- [Exercise details]: Among the entries below, how many lines contain the string "size"? Only the number is wanted.

Dataset excerpts:
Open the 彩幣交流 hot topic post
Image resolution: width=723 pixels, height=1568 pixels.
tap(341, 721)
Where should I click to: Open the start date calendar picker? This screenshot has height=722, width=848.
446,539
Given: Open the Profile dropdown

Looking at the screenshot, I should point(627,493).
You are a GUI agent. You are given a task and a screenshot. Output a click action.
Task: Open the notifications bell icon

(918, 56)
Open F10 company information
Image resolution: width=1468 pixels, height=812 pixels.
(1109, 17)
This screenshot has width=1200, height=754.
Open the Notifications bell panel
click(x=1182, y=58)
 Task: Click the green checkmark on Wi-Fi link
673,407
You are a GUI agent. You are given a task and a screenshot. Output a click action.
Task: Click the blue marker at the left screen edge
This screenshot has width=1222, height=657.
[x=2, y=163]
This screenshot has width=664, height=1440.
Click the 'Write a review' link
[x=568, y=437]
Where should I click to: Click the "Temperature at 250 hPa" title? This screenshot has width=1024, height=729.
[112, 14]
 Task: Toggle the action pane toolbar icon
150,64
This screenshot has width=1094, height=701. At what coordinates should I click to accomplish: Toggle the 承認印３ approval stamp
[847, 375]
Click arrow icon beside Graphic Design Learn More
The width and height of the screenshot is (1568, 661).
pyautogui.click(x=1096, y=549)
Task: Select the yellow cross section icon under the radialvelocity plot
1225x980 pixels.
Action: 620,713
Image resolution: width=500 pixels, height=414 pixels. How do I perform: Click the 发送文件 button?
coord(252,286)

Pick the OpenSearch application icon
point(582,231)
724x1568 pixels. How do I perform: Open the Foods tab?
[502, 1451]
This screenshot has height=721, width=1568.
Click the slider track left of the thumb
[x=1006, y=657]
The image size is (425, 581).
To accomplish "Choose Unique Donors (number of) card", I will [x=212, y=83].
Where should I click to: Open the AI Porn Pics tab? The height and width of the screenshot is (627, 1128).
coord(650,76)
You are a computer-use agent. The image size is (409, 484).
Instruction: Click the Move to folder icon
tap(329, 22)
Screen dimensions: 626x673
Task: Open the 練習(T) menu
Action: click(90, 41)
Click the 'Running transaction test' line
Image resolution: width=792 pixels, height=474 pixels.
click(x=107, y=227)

- [Written answer]: 2